Olivo Un buon concime per l’olivo deve contenere azoto, fosforo e potassio NPK e ognuno di questi componenti ha un ruolo diverso nella crescita della pianta: l’azoto contribuisce alla fioritura e all’allegagione, ossia alla produzione dei frutti; il potassio regola l’assorbimento di acqua e favorisce la resistenza della pianta ai parassiti; il fosforo gioca un ruolo importante nella produzione dei frutti e rafforza le radici. La concimazione dovrebbe essere effettuata in tre periodi fondamentali: in autunno si somministra potassio e fosforo; a fine inverno si somministra una parte di azoto; a metà primavera si conclude il ciclo di nutrimento con azoto per dare la spinta finale all’allegagione. Molto importante è integrare con una concimazione fogliare e tra gli elementi più utili troviamo il Boro, fondamentale durante l’allegagione per tenere il frutto.
Cosa fare in giardino?
La preparazione del giardino vera e propria inizia a marzo con la pulizia e la semina di bulbi che fioriranno in estate. Si possono piantare, ma solo nelle zone più miti, tutte le piante da fiore tipiche dell’estate. Si prosegue anche durante il mese d’aprile dove è bene iniziare a concimare per avere fiori più rigogliosi e colorati. Nel mese di maggio e giugno si continua la messa dimora di piante e arbusti, ma è bene ricordarsi di iniziare i trattamenti preventivi contro afidi , insetti e pidocchi che in questo mesi iniziano a comparire. Si possono portare all’esterno anche le piante da casa ed eventualmente rinvasarle.

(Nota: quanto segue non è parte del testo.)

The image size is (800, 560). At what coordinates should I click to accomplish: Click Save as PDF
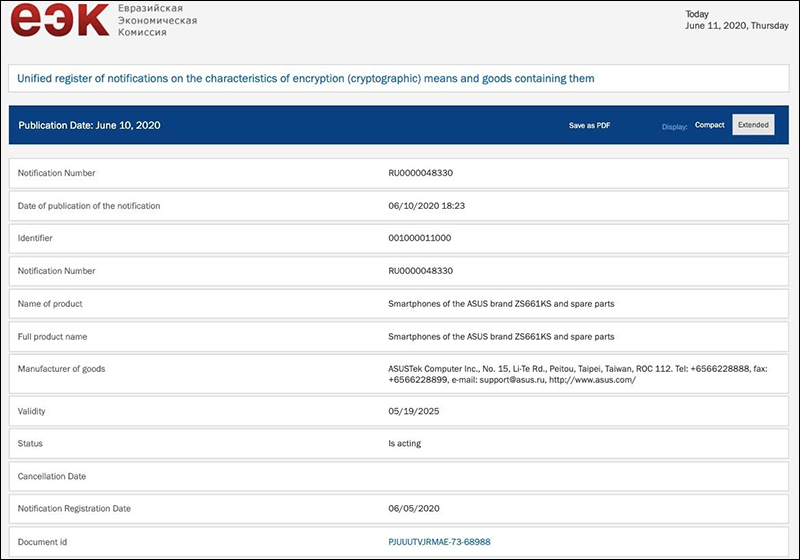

Nel mese di luglio e agosto si consiglia di controllare l’ irrigazione , effettuare sempre una buona concimazione e trattare eventualmente fiori e piante da attacchi di insetti ma anche di malattie fungine. Estirpare le erbe infestanti. Nel mese di settembre è bene riportare all’interno le piante da casa, che dovranno essere concimate ed eventualmente trattate. Nei mesi di ottobre e novembre si possono trapiantare i bulbi delle fioriture primaverili, e si inizia a pulire il giardino ed eventualmente a proteggere con il TNT le piante da eventuali gelate.